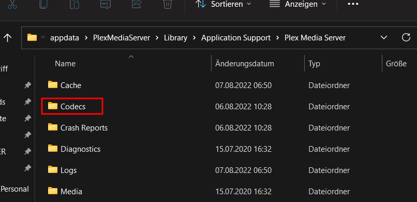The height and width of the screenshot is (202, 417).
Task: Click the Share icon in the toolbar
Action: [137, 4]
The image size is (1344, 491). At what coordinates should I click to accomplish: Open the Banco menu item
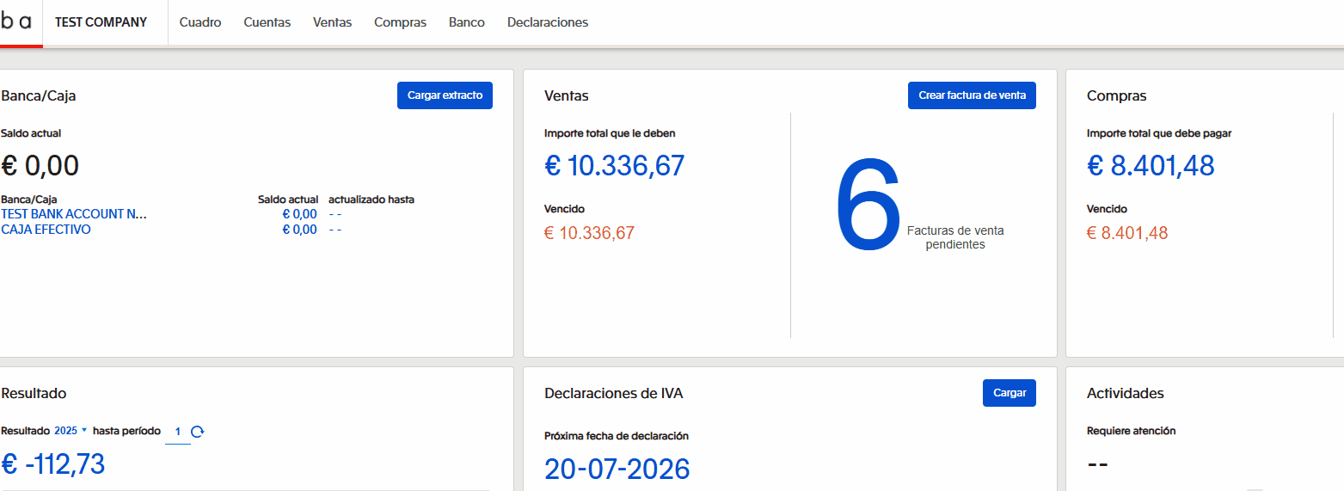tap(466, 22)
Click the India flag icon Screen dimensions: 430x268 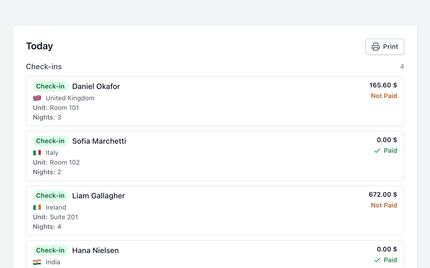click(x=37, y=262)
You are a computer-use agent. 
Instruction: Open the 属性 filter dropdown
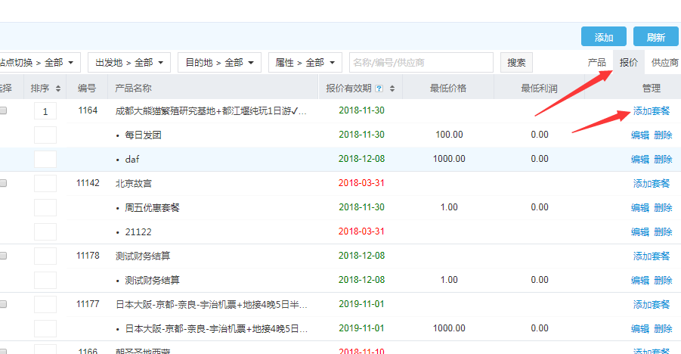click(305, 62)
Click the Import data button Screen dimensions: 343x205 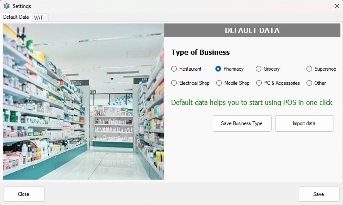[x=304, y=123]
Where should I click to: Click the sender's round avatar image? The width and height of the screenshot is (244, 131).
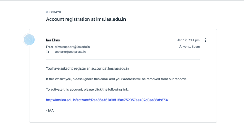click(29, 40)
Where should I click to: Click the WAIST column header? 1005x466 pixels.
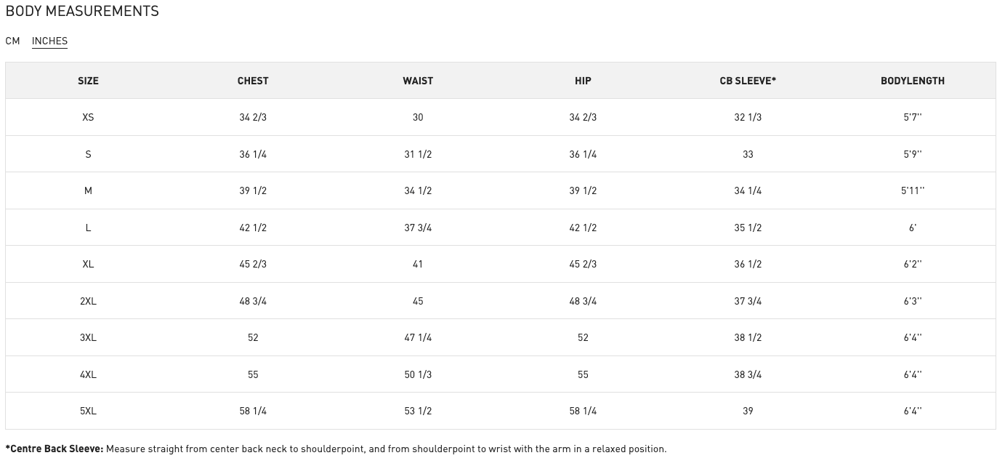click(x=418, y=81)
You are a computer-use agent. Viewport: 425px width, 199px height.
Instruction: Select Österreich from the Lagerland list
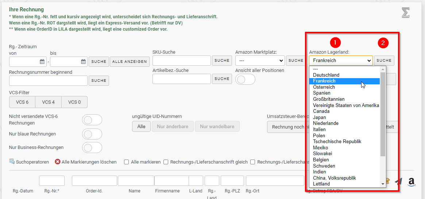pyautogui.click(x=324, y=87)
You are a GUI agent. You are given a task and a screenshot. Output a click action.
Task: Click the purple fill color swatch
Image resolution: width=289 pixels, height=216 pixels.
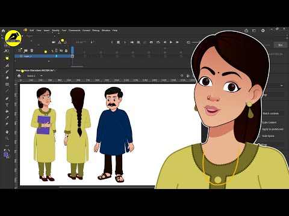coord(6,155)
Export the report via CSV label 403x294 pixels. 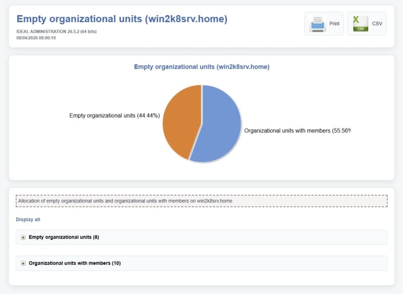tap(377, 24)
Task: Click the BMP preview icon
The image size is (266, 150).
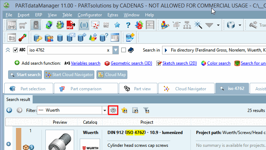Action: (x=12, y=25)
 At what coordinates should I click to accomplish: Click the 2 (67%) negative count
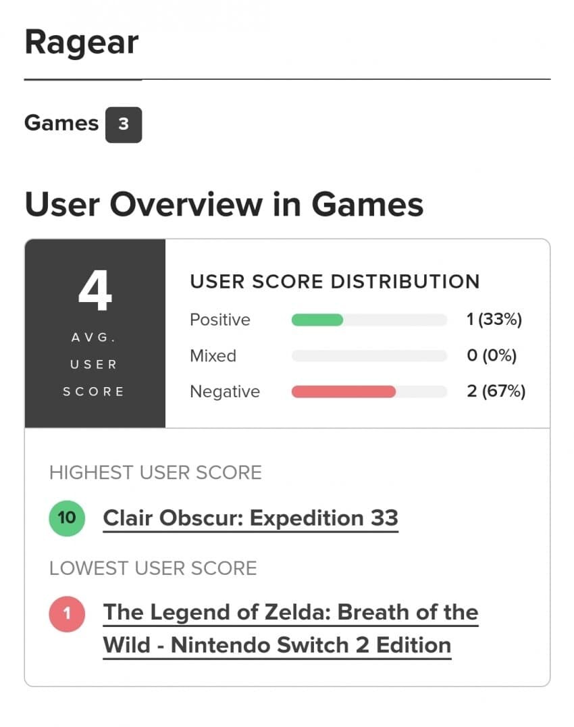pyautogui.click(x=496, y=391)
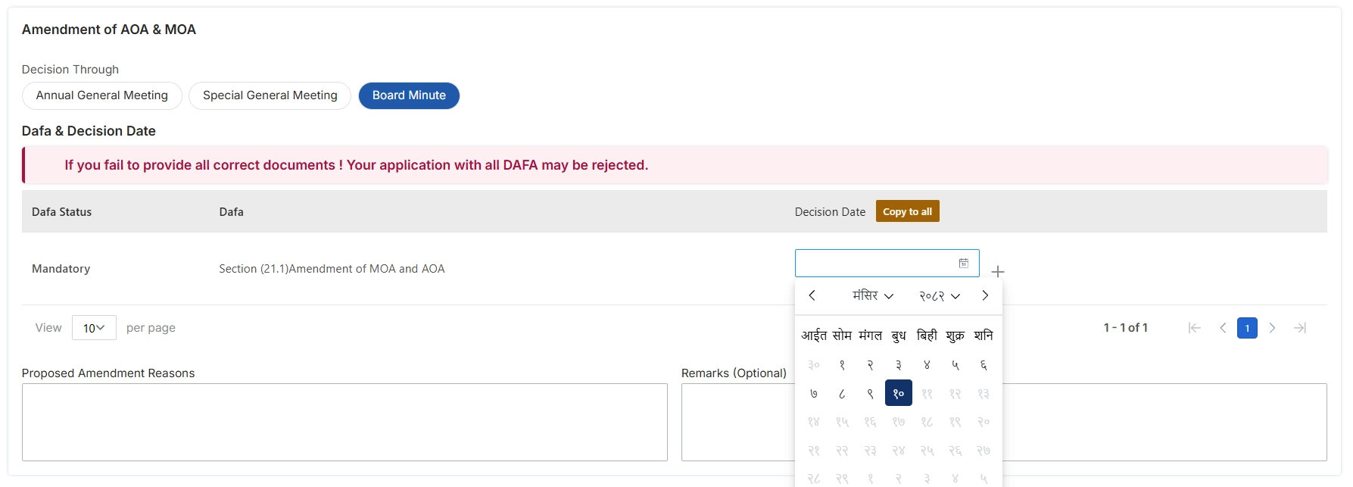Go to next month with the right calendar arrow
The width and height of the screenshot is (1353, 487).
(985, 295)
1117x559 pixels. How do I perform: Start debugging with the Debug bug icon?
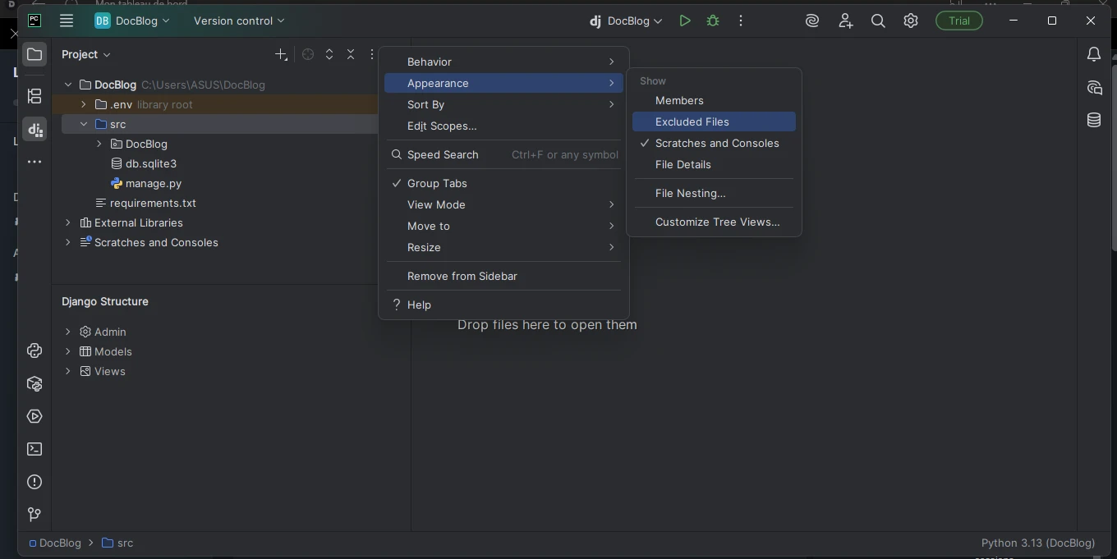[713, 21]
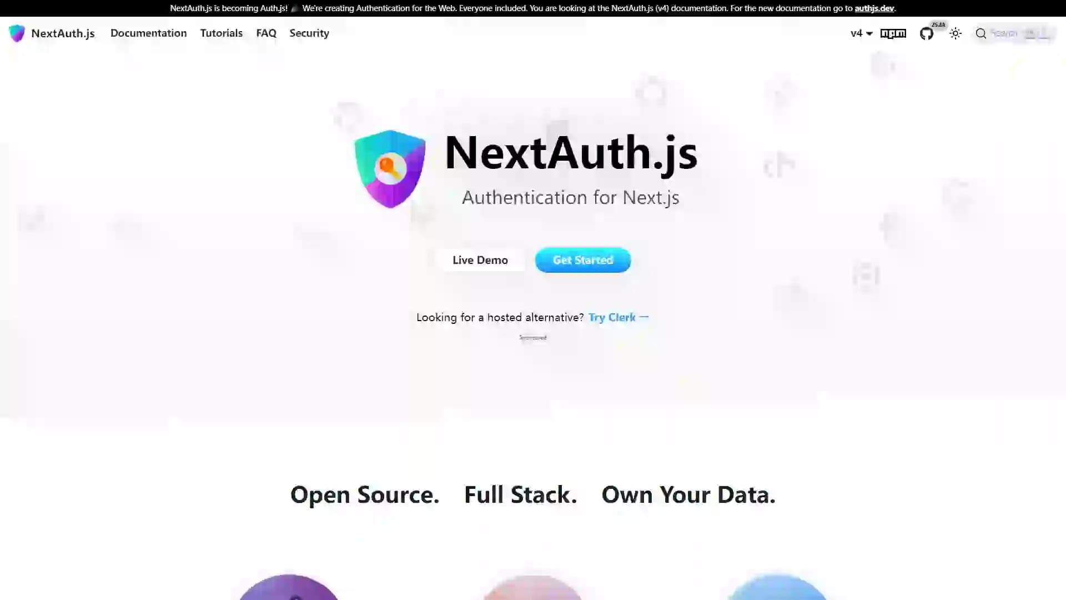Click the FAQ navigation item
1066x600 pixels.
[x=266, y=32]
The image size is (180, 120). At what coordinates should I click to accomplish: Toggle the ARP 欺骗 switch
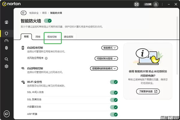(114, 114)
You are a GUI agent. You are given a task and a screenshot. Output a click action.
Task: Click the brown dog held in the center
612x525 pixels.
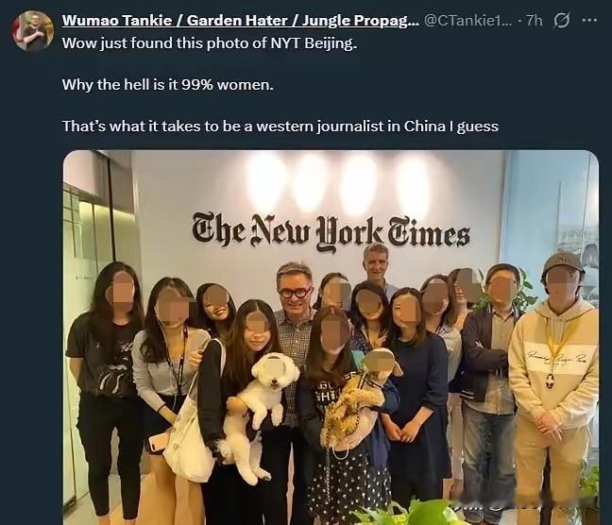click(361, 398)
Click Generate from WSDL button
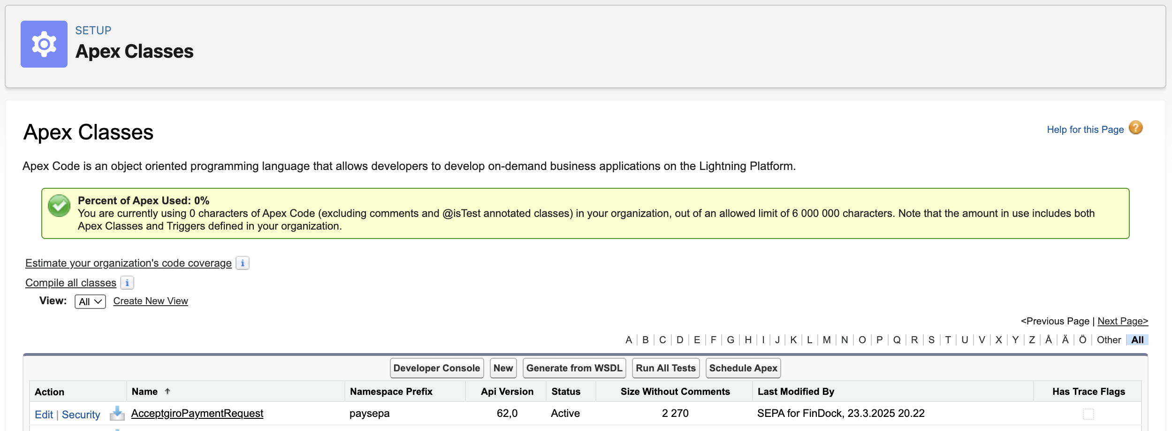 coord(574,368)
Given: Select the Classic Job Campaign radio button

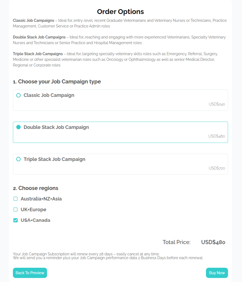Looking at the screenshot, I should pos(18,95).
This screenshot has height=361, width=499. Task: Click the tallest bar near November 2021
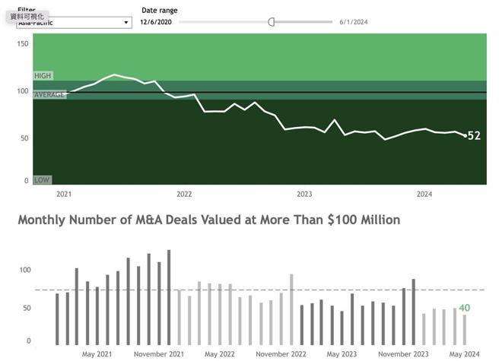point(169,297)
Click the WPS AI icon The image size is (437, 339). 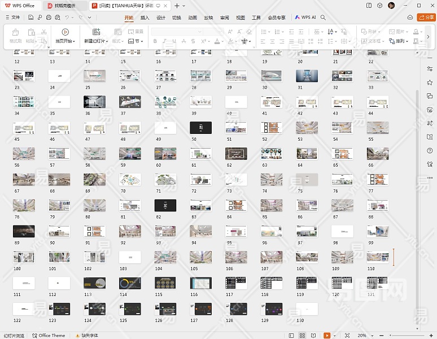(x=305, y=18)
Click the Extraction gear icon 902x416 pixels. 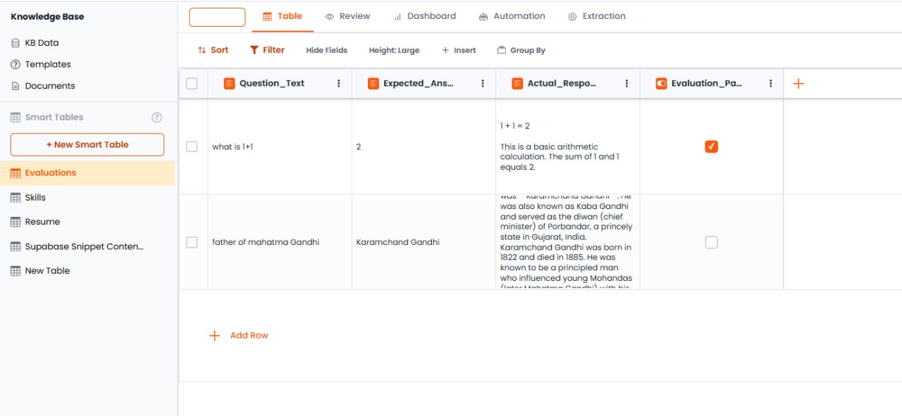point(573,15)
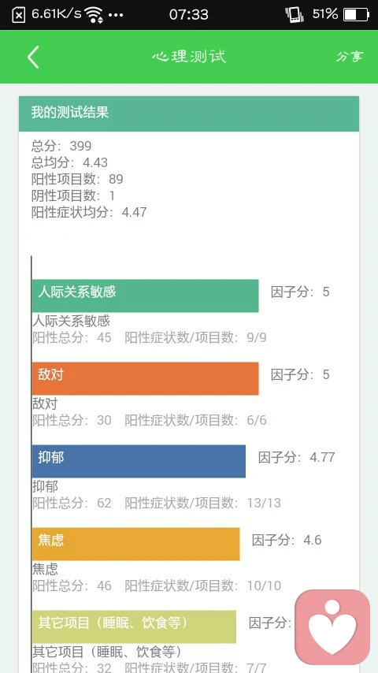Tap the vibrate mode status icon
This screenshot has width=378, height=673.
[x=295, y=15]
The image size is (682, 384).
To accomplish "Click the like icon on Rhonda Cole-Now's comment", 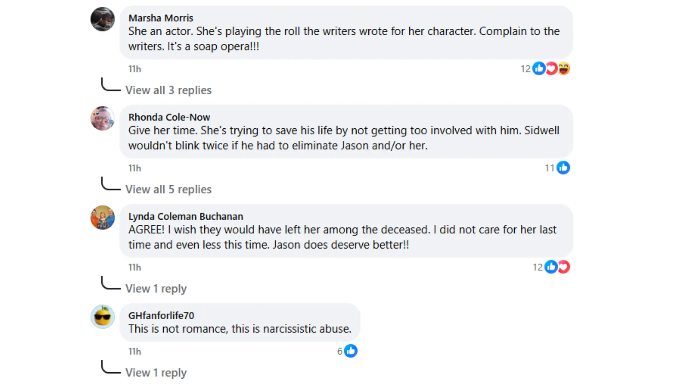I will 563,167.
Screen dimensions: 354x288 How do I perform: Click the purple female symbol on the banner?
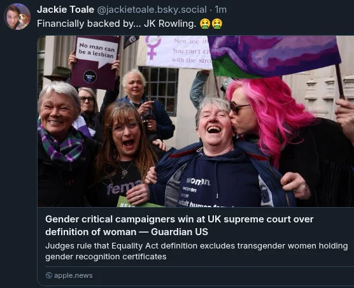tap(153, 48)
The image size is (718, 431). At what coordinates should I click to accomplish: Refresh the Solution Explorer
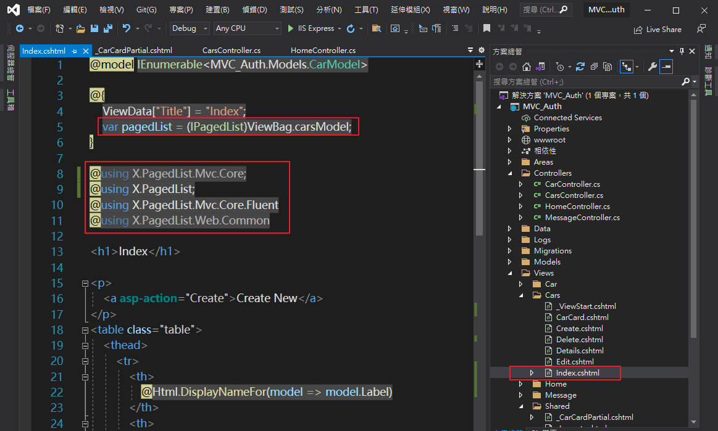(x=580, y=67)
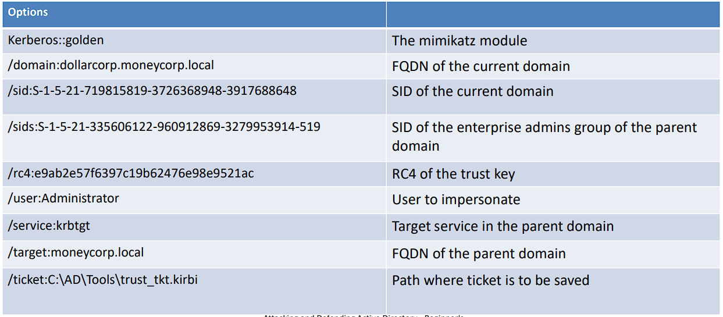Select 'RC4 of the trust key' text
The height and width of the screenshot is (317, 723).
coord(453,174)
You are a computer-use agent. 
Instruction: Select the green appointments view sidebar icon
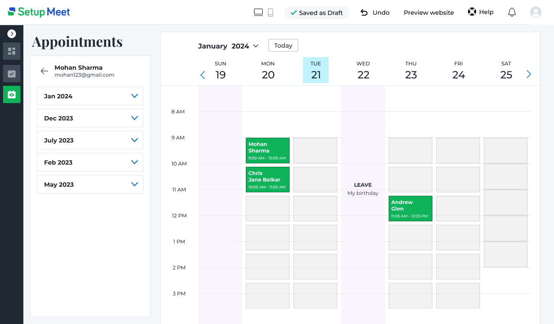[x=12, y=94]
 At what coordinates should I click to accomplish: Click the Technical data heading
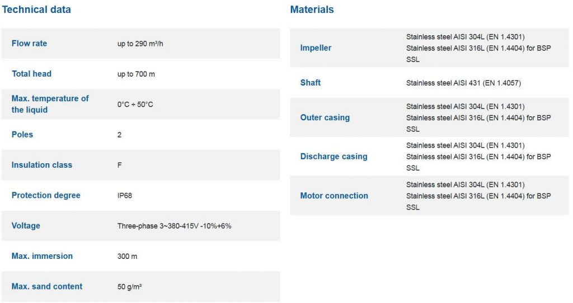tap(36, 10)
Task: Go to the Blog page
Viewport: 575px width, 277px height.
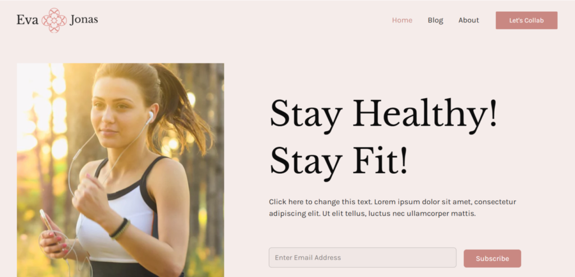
-*-*-
**TASK GOAL:**
How many lines of the material contain the string "Viewport"? Answer with that number alone.

**ANSWER TO THIS TASK:**
2